▶ 課題文:

- 学長ブログ ある地方大学長のつぼやき -

三重大学長の「つぶやき」と「ぼやき」のブログです。

病院勤務医を「自分の子供になって欲しい」職業にしよう

   最近、病院勤務医の「立ち去り」が問題になっていますが、11月23日に「キャリアもパーソナルライフも大切に・医師の働き方を考える」というワークショップが、三重大学医学部、三重県医師会等の共催で、津市センターパレス会議室にて開かれました。医学部の学生さんや医師が約40名集まり、三重県医師会理事の棚橋さんの「三重県に勤務する女性医師の現況」や、実際に現場で働いている女性医師のお話のあと、小グループに分かれてKJ法(紙片にアイデアをどんどん書いて、あとで分類する方法)で問題点を抽出し、最後に三重大学の地域医療学教授の武田裕子さんが、発表会を司会されまとめをされました。

   棚橋さんのお話では、三重県内の病院勤務医のアンケートで、育児経験のある女性医師の4割が育児と仕事の両立が困難と回答し、両立ができた理由としては、配偶者・両親の協力、保育所・託児所の利用、できなかった理由としては、「育児支援体制がない」、「家族の協力が得られない」が上位となりました。びっくりしたのは、自分のお子さんに医師になって欲しいかという問いに、男性医師も女性医師も、「子供にまかせる」という回答が約6割でしたが、次に、「なって欲しくない」という回答が「なって欲しい」という回答を上回ったことでした。いろいろな職業の中でも、もっともやりがいがあるとされていた医師の勤務環境の問題は、ここまで来ていたのかとあらためて感じました。

   発表会では、パートナーの見つけ方、家庭と仕事の両立、長期離職後の復帰などについての医学生の質問に、先輩の医師が丁寧にアドバイスをしました。ちなみに、武田さんは、1年に3回しか食事をつくらなくても許してくれる人と結婚されたとのことでした。

  武田さんの「自分らしく生き生きと働ける病院探し」というまとめでは、大阪厚生年金病院で話題になった勤務制度面の改善、医師の復帰を支援するシステムの整備、親身になって指導してくれる協力者(メンター)の存在、そして、ライフステージによって、仕事、私生活、社会的責任の3つのバランスをとることの大切さをアドバイスされました。

   以前は、女性医師の労働環境を改善すれば、その分、男性医師の負担が増えるので困るという、みみっちい反対論があったのですが、今は、そんなことを言っていては医師を確保できない時代であり、女性医師と男性医師の両方の勤務環境を同時に改善することが、待ったなしに求められていると思います。

▶ 課題一覧:
- a) 課題文の「三重大学長の「つぶやき」と「ぼやき」のブログです。」から「と結婚されたとのことでした。」までを、「ワークショップ」を「研修会」に置き換えて書き直してください。
- b) 課題文について、次の問いに答えてください。
(i) 11月23日のワークショップはどこで開かれましたか?
(ii) 三重県内の病院勤務医のアンケートで、育児経験のある女性医師のうち育児と仕事の両立が困難と回答したのは何割ですか?
(iii) 武田さんのまとめで、ライフステージによってバランスをとることが大切だとされた3つは何ですか?

▶ データ:

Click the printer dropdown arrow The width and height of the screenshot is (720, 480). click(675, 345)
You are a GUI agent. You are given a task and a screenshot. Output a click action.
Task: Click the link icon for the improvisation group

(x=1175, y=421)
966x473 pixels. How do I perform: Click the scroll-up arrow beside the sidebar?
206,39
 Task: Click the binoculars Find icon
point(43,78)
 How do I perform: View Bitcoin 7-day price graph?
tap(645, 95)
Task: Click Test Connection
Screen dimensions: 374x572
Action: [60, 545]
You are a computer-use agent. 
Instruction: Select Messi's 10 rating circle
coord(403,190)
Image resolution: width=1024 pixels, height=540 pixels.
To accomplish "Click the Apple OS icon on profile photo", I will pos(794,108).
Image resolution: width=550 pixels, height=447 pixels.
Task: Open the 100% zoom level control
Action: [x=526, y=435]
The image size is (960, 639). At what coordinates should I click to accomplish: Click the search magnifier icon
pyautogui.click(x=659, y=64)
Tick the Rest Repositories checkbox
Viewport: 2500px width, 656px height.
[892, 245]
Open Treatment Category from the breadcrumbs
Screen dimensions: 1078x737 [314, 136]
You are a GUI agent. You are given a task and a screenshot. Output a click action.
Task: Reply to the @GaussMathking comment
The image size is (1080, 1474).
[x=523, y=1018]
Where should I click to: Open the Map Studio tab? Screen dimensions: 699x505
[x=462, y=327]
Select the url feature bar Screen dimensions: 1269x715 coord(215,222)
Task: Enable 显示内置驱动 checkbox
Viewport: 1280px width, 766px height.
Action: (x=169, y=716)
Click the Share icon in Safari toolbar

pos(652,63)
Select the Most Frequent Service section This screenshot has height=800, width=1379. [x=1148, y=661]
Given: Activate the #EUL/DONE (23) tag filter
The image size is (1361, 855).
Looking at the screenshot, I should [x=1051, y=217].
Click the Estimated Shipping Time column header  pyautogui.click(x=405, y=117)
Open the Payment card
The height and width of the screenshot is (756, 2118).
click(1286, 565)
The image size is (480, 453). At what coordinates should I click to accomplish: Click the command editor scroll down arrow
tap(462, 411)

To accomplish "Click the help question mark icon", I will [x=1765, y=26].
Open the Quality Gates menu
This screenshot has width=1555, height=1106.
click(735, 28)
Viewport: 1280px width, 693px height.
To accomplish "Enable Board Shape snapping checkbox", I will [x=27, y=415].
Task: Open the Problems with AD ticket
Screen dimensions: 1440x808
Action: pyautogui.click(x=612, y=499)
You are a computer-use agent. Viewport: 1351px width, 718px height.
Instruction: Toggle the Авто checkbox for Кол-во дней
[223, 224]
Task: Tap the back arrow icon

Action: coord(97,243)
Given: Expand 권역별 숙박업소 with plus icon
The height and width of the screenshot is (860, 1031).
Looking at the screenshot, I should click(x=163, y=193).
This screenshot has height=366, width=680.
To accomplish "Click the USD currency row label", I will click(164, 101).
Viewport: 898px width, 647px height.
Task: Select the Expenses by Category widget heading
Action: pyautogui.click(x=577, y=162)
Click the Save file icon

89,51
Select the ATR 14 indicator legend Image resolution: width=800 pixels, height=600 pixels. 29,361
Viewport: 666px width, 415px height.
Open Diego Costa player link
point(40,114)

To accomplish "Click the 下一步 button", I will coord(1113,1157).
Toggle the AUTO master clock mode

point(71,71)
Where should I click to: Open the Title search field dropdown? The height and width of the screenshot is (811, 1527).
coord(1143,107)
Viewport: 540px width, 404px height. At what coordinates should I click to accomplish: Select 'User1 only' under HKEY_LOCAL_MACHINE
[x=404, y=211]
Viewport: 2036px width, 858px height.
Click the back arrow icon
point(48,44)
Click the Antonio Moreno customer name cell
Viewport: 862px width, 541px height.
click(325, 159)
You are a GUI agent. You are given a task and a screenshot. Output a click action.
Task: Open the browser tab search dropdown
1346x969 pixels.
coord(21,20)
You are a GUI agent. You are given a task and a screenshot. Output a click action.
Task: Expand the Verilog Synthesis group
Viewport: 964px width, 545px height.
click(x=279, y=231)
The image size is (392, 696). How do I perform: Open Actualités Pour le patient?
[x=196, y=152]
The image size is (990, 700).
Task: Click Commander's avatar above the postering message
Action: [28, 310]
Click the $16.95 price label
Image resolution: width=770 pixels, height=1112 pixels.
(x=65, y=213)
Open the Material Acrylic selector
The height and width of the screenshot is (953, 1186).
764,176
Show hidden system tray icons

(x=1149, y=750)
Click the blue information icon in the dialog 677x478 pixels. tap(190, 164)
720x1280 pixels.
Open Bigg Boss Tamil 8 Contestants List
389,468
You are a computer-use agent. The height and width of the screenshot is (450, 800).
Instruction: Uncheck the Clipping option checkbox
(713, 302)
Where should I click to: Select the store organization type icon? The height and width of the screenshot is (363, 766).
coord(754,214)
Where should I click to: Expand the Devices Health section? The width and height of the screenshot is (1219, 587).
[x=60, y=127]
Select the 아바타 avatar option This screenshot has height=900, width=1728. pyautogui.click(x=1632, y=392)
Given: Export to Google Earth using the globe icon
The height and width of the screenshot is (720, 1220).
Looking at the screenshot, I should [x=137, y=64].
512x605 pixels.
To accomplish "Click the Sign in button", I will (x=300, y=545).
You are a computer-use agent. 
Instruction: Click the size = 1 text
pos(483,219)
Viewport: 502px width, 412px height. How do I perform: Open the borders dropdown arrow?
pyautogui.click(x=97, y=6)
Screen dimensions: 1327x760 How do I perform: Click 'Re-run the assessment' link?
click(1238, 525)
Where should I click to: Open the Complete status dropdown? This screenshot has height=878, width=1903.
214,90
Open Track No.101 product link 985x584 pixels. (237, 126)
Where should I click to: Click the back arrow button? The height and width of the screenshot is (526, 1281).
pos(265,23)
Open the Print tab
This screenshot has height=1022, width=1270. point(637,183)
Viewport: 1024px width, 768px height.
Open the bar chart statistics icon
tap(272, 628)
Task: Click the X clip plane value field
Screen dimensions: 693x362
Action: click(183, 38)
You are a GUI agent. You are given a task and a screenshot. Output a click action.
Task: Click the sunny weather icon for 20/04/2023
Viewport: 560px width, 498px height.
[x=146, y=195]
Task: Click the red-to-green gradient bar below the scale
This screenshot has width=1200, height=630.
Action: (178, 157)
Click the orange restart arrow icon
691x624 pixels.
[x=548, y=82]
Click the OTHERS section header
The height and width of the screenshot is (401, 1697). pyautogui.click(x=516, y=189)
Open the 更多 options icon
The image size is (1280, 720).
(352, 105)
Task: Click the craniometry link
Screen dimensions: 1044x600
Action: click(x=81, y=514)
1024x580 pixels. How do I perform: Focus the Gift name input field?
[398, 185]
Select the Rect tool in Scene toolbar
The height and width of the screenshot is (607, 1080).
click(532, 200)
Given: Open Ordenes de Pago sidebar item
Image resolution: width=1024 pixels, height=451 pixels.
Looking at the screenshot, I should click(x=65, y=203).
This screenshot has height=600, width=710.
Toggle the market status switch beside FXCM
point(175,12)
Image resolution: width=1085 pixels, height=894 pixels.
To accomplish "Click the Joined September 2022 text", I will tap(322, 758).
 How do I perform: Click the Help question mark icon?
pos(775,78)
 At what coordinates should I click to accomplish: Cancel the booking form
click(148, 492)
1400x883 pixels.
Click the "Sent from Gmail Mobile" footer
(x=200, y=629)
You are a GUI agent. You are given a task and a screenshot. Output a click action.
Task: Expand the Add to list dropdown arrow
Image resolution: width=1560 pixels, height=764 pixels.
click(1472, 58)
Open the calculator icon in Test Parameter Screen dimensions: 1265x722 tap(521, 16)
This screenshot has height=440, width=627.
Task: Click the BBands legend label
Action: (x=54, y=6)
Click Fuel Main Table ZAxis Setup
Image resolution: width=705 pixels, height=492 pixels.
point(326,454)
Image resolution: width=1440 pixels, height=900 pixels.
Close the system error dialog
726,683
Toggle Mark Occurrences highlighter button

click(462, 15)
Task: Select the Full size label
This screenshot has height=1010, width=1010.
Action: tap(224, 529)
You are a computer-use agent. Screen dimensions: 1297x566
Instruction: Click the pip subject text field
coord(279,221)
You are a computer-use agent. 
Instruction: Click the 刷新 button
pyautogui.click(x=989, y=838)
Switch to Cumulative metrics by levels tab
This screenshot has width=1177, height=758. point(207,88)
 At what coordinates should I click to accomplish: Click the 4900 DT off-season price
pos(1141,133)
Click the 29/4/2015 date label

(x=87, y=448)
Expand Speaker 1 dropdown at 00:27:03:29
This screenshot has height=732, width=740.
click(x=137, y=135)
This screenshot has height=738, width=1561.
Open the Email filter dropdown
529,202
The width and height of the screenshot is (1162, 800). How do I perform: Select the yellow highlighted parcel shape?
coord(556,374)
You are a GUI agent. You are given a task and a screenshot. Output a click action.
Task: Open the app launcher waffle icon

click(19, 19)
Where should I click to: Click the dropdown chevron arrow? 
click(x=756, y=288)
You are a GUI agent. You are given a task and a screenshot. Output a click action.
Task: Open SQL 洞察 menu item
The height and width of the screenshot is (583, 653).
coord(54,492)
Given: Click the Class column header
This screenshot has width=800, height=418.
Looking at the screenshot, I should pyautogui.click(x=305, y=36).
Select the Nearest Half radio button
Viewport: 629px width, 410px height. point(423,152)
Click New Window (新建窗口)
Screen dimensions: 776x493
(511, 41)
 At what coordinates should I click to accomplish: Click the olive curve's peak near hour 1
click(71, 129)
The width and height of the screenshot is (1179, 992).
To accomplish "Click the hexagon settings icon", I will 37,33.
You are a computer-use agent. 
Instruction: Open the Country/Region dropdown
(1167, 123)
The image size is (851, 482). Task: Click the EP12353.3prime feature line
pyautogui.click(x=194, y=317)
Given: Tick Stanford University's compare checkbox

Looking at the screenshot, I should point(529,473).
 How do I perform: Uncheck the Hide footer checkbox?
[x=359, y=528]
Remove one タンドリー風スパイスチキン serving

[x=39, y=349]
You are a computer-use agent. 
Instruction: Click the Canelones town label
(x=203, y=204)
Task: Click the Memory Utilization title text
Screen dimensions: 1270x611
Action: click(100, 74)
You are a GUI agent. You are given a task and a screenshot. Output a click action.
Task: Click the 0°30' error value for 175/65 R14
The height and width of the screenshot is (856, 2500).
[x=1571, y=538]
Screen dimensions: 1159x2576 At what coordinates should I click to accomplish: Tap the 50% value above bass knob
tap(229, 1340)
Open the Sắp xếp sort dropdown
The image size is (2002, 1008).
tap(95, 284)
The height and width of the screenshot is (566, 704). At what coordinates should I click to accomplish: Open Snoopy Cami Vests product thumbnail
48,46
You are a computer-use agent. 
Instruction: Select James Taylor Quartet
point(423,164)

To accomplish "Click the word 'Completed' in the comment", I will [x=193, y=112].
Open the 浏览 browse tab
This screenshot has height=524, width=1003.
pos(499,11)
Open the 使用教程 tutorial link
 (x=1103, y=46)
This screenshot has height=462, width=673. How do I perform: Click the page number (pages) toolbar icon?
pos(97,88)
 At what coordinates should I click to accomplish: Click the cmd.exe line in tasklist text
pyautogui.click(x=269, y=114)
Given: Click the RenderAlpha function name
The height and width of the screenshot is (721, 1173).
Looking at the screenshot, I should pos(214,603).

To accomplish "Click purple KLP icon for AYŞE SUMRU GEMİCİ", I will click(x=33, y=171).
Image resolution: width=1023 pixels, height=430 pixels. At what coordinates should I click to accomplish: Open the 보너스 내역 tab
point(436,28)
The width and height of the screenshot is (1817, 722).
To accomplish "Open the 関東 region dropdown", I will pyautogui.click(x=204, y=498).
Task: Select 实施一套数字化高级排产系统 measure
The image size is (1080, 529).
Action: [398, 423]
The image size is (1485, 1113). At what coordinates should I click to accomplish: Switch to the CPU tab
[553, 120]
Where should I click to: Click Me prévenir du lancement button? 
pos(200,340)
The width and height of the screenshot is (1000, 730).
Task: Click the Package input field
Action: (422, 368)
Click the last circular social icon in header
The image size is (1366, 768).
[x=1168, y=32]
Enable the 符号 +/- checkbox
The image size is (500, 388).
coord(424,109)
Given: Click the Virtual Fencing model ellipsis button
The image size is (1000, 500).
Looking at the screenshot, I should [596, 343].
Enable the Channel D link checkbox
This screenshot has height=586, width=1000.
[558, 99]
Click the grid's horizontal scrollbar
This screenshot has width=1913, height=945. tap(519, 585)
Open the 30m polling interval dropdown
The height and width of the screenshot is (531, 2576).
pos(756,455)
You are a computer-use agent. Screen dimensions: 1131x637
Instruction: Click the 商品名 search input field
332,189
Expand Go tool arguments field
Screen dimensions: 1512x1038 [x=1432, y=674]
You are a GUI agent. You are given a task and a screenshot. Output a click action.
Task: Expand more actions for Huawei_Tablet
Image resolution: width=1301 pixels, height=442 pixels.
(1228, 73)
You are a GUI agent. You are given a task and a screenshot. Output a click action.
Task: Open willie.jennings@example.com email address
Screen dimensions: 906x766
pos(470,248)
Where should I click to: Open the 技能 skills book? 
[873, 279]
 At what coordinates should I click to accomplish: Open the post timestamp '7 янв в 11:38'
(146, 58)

▶ 解答:
- a)
三重大学長の「つぶやき」と「ぼやき」のブログです。

病院勤務医を「自分の子供になって欲しい」職業にしよう

   最近、病院勤務医の「立ち去り」が問題になっていますが、11月23日に「キャリアもパーソナルライフも大切に・医師の働き方を考える」という研修会が、三重大学医学部、三重県医師会等の共催で、津市センターパレス会議室にて開かれました。医学部の学生さんや医師が約40名集まり、三重県医師会理事の棚橋さんの「三重県に勤務する女性医師の現況」や、実際に現場で働いている女性医師のお話のあと、小グループに分かれてKJ法(紙片にアイデアをどんどん書いて、あとで分類する方法)で問題点を抽出し、最後に三重大学の地域医療学教授の武田裕子さんが、発表会を司会されまとめをされました。

   棚橋さんのお話では、三重県内の病院勤務医のアンケートで、育児経験のある女性医師の4割が育児と仕事の両立が困難と回答し、両立ができた理由としては、配偶者・両親の協力、保育所・託児所の利用、できなかった理由としては、「育児支援体制がない」、「家族の協力が得られない」が上位となりました。びっくりしたのは、自分のお子さんに医師になって欲しいかという問いに、男性医師も女性医師も、「子供にまかせる」という回答が約6割でしたが、次に、「なって欲しくない」という回答が「なって欲しい」という回答を上回ったことでした。いろいろな職業の中でも、もっともやりがいがあるとされていた医師の勤務環境の問題は、ここまで来ていたのかとあらためて感じました。

   発表会では、パートナーの見つけ方、家庭と仕事の両立、長期離職後の復帰などについての医学生の質問に、先輩の医師が丁寧にアドバイスをしました。ちなみに、武田さんは、1年に3回しか食事をつくらなくても許してくれる人と結婚されたとのことでした。

- b)
(i) 津市センターパレス会議室
(ii) 4割
(iii) 仕事、私生活、社会的責任